Took several bags of fish up to the Crab Trap Restaurant!

This is why we have Crab Trap Cleanup...snagged this trap full of crabs with no float on it! 

:biggrin:


----------



## redash8 (Nov 27, 2007)

*Friday pics...*

1. My Dad and I took my stepson's and my daughter to the CCA Kid Fish last weekend

2. My daughter dressed up for 50's day at school


----------



## chickenboy (May 5, 2008)

Testing out some potential new lures


----------



## TX HOOKSETTER (Oct 8, 2009)

THOSE ARE SOME AWESOME PICS...


----------



## redash8 (Nov 27, 2007)

The new lures look to be working to me....


----------



## Nwilkins (Jan 18, 2009)

Last week in Daniel Island, South Carolina

Nationwide Tour Championship, # 8 on the money list, on to the PGA Tour 2011. 

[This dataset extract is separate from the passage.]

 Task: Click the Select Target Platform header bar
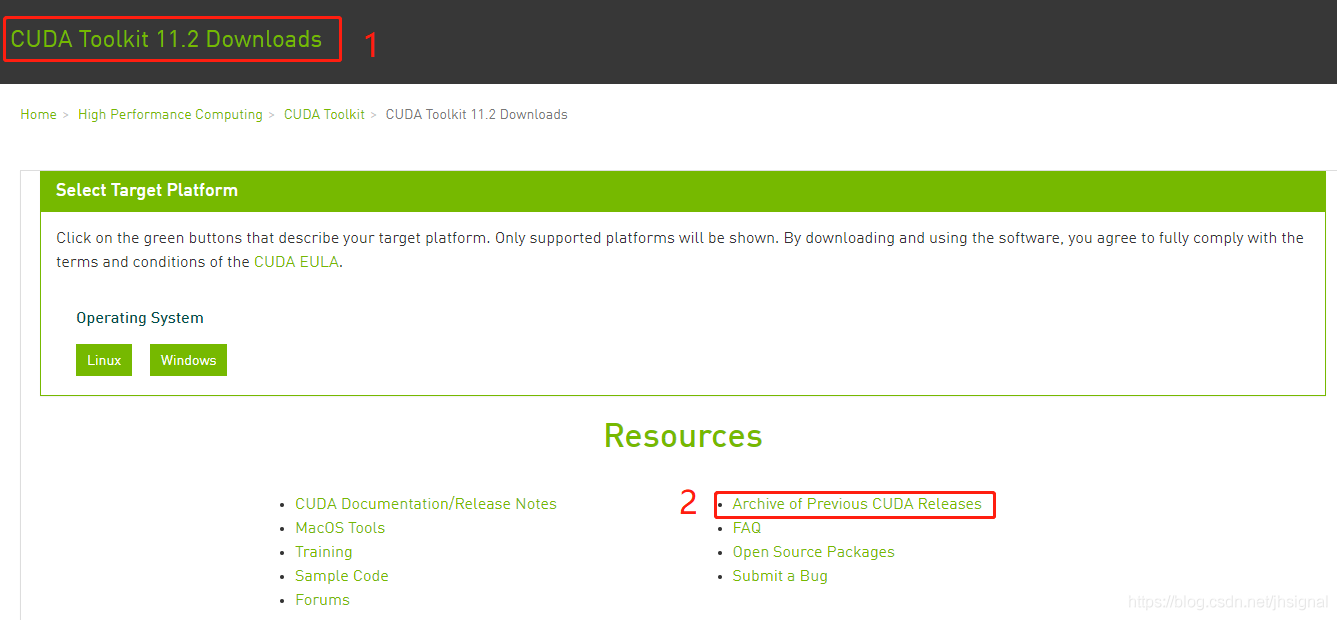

Class of 08, Aggie Martin Piller


----------



## hammerin'fish (May 22, 2009)

looks like those lures will stay in test phase!


----------



## FireEater (Jul 31, 2009)

My Redfish Queen!









Venting, I wish more people would learn.


----------



## boom! (Jul 10, 2004)

my lunch for today


----------



## Chase This! (Jul 20, 2007)

Chase loving "his" new Polaris Ranger.


----------



## BillLovesFishin (Oct 7, 2004)

*Pics of the week*

1. Alice in wonderland
2. My project
3. Work snake. He was directed to the ditch unharmed.


----------



## stargazer (May 24, 2004)

*Just a couple from me*

61st Fishing Pier Sunrise










Another Pennybacker Bridge from this summer.


----------



## aggiemulletboy (May 31, 2006)

Not great pictures, but this the desert set-up I built for the show last weekend. Turned out great and housed some central american banded geckos.


----------



## batmaninja (Jul 15, 2010)

Some yahoo I saw this morning


----------



## Bull Minnow (May 28, 2004)

Oldest turned 10 years.
Halloween


----------



## Bobby (May 21, 2004)

My middle Grand Daughter 2 weeks ago. A little something I made for her and the coaches.

Going back this weekend.


----------



## wisslbritches (May 27, 2004)

*Stephen F. Austin State Park & Katy Prairie*

Buckley's at FM 529 & FM 359 for Empanandas and Ice Tea
SFA SP Mountain Bike Trail / The Mighty Brazos Upriver
SFA SP Mountain Bike Trail / The Mighty Brazos Downriver
Somewhere in The Katy Prairie
Queen in my Backyard


----------



## huntinguy (Aug 22, 2005)

1) Sometimes you are just 2cool!
2) Sometimes you do your best Ray Charles
3) Last picture I took of the JazzMan, I still find myself lookin for him around the house.
4)..........I'm guessin he's gettin repeat customers? lol


----------



## Deep Hunter (May 22, 2004)

*A few from my Dad's place*

Random pictures from last year.


----------



## Ridin_Skinny (Sep 20, 2010)

*Pics*

Last Saturday morning...


----------



## donkeyman (Jan 8, 2007)

*My 9 year old daughters first deer*

Grandpa showed up last friday with a suprise for my daughter , a 223 Rossi. He took her and my son up to his property , she has never shot a gun before that day. She was not afraid of the gun and did quite well,Sat afternoon she had this spike come out , hit him first shot in the front sholder, he dropped like a rock , about a min later he got back up she finished him with a neck shot. Man was she happy(not the best quailty both picts took by cell phone)


----------



## rut_row (Nov 24, 2009)

1 me...Halloween night.
2 my daughter age 9
3 my future bball star
4 trying to jump on
5 Dinosaur park Wharton Tx


----------



## jmar623 (Aug 25, 2007)

My Great Aunt, "Cookie" turned 101 on Monday. She requested ribs for her Birthday Dinner.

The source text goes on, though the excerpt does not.